For the pot whiskey the wash is made from 60% barley and 40% malt using mash filters. The grains are hammer milled before going to a mashing in vessel then into Mash Conversion Vessels followed by mash filters (they have three mash filters and MCVs). Enzymes are added to the mash, something they don't allow in Scotland. The mash starts at 52°C, has an hour at 60­°C and is raised to 77°C before going to the mash filter. The mash filters take at least 2.5 hours to separate the wort, 300hl of strong worts (75°S if all goes well) going to Fermenting Vessels (or should that be wash backs?) and 60hl of weak worts are recycled into the next mash. Eight tonnes of grist are used and usually there are 26 brews in 24 hours, though they can do 30 at a push. FVs are 2,000hl.
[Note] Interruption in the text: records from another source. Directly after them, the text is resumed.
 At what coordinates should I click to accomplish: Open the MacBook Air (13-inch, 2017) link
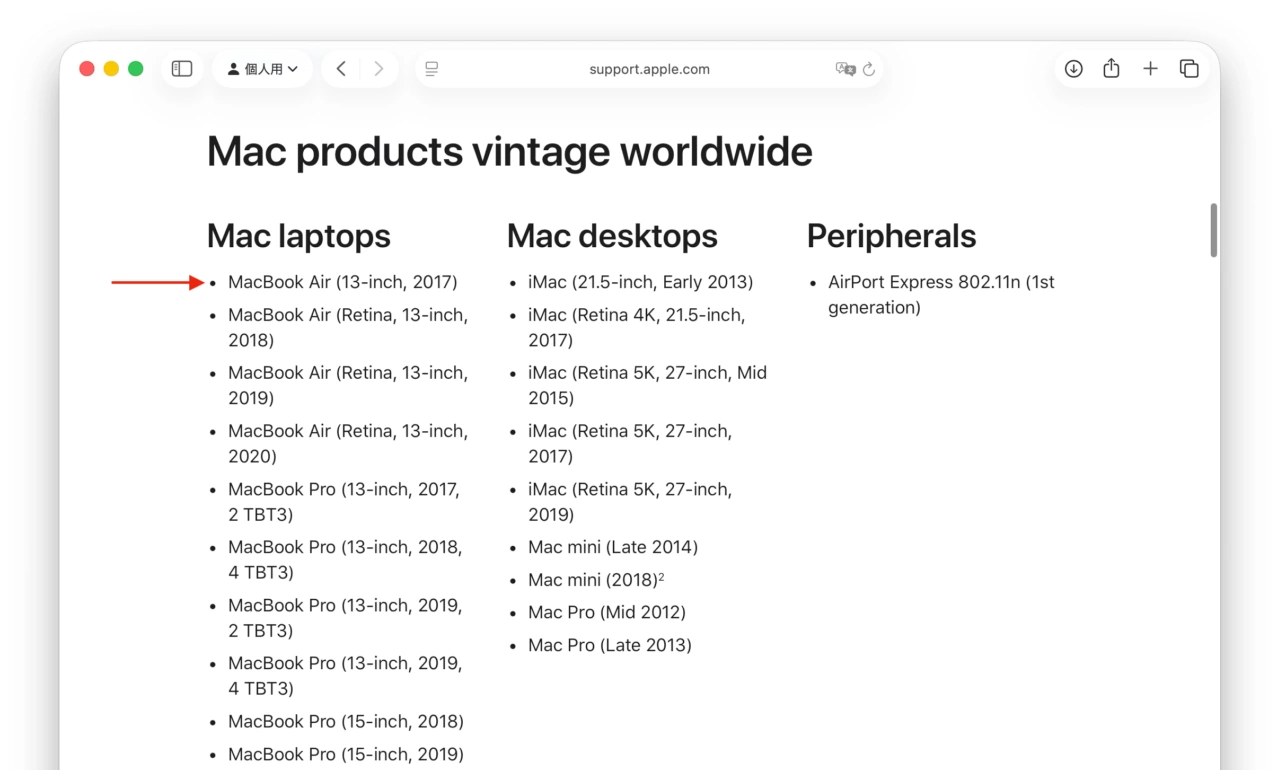[342, 282]
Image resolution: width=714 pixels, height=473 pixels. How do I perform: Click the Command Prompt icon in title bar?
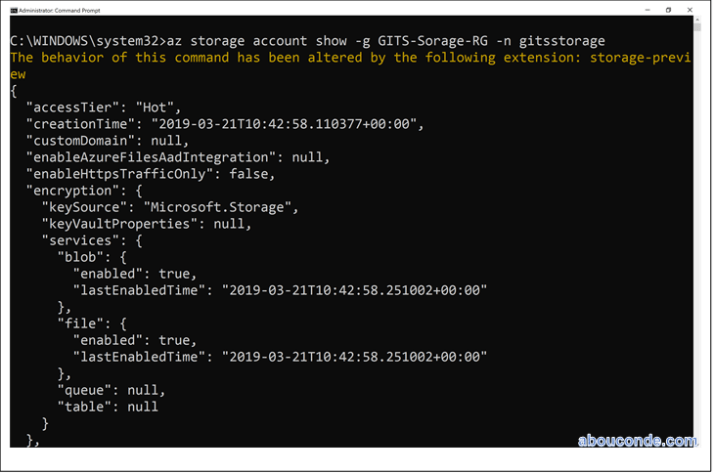pyautogui.click(x=13, y=10)
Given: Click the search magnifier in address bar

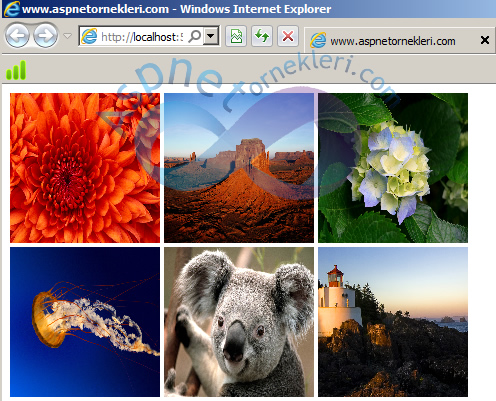Looking at the screenshot, I should 195,36.
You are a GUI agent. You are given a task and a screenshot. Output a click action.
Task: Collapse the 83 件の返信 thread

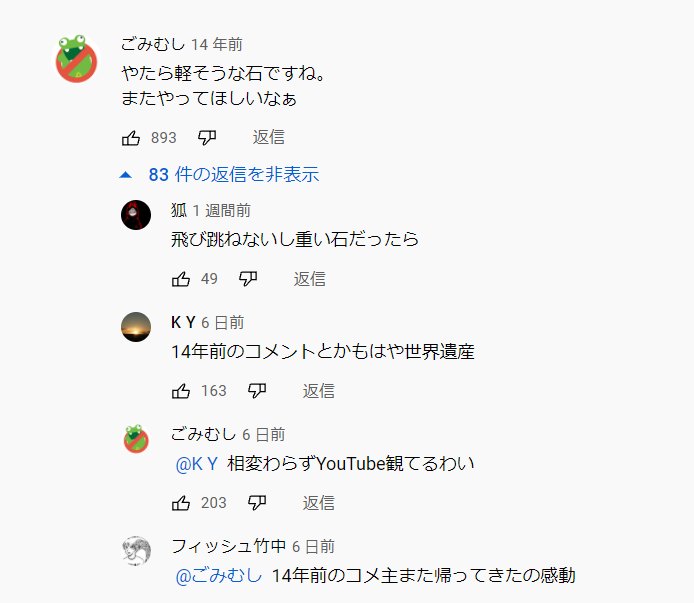pos(219,174)
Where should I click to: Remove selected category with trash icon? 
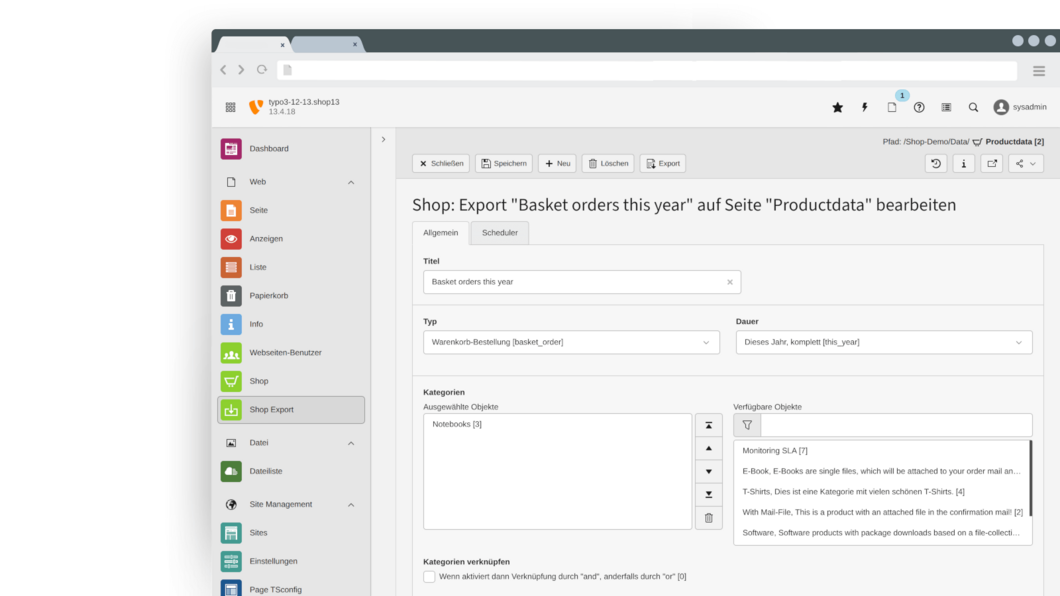click(708, 517)
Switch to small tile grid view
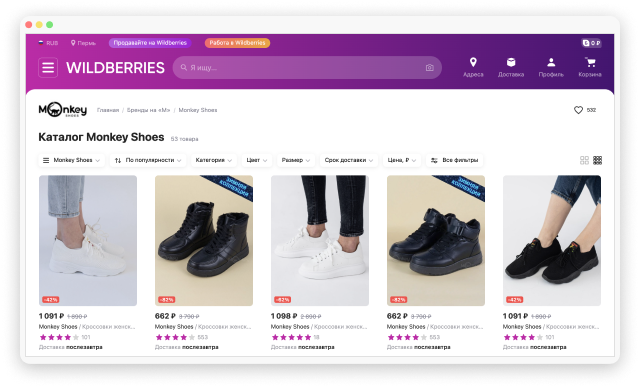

Fermentation is carried out using M yeast supplied as a cream to 10-12% ABV (so I guess the higher figure I had is for the grain whiskey washes). 

They fill 3,000 barrels a day, mostly 200L. The barrels are filled from the top  through a hole drilled in the head. Evaporation and filling/emptying losses work out at 2% a year plus 4%. The barrels get three uses. Before packaging the whiskey goes through a vibrating sieve to remove char and wood before going through 150 and 110μm filters.  

We had time for a quick taste and they were kind enough to give us a sample to take away too.

It managed to make it back home before being guzzled. Aged in port casks and sweet it was ideal for a whisk(e)y lightweight like myself.